We are at a crossroads when it comes to what being “online” means. Collectively, we can once again sell ourselves to be commoditized so we can make the metaverse “free,” not free as in beer, but free as in Facebook. That meta version of Facebook would squander bits and GPU-power on serving up an “immersive advertising experience personally tailored to you” while users toil away in an AR-version of Farmville, generating electricity for the Facebook metaverse server farms. We would become commodities to advertisers and be tracked across a crappy, buggy metaverse full of unchecked trolls, nutjobs, and charlatans—same as it ever was, but also maybe worse? Facebook and other social media platforms acted late when shutting out agitators-for-profit like Alex Jones from their platforms, allowing him and others to spread cynical and heartless misinformation. Did you hear the one about how the Sandy Hook school shooting was a “false flag” operation? So, why should those folks get a shot at the metaverse?

Brands would be wise to genuinely nurture consumer engagement across several social media platforms owned by companies other than Facebook, as well as build top-notch channels they have more control over, whether that's websites or mailing lists. Instead of making smaller social networks afterthoughts and destinations for unengaged crossposts, invest in those smaller audiences as you do on Facebook, Instagram, and WhatsApp. Moreover, the Menlo Park tech firm has plenty to improve upon in the digital-only space, like curtailing hate speech, harassment, and misinformation on its platforms before it can be entrusted to lay the foundation for the exponentially more complex and intertwined reality of the metaverse for its billions and billions of users.

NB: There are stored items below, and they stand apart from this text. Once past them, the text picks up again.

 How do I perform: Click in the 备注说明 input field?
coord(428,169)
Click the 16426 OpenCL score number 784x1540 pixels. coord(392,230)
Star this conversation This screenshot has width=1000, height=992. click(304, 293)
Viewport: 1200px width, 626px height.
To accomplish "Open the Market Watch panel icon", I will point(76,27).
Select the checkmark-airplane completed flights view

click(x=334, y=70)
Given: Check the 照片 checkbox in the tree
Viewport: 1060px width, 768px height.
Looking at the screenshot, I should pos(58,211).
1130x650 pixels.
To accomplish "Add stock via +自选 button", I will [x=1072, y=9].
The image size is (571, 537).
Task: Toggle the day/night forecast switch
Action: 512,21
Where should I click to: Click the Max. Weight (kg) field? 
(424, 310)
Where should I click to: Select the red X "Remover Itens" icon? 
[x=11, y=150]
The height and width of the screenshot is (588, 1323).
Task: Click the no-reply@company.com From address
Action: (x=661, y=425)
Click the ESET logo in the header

Facebook has yet to make meaningful inroads towards the metaverse. But evidence of the societal pollution Facebook leaves behind is significant enough to avoid following them into a new hybrid reality. If you don’t like Facebook now, there’s little reason to expect better from them in the metaverse. Rather than let it evolve into a toxic platform we later come to resent, let’s forget Facebook faster than we dropped MySpace this time. Let's build the next iteration of “online” that takes users’ concerns seriously and respects the trust of its community. Brands can lead by example and disengage with Facebook now and ignore Zuckerberg’s ambitions in the future.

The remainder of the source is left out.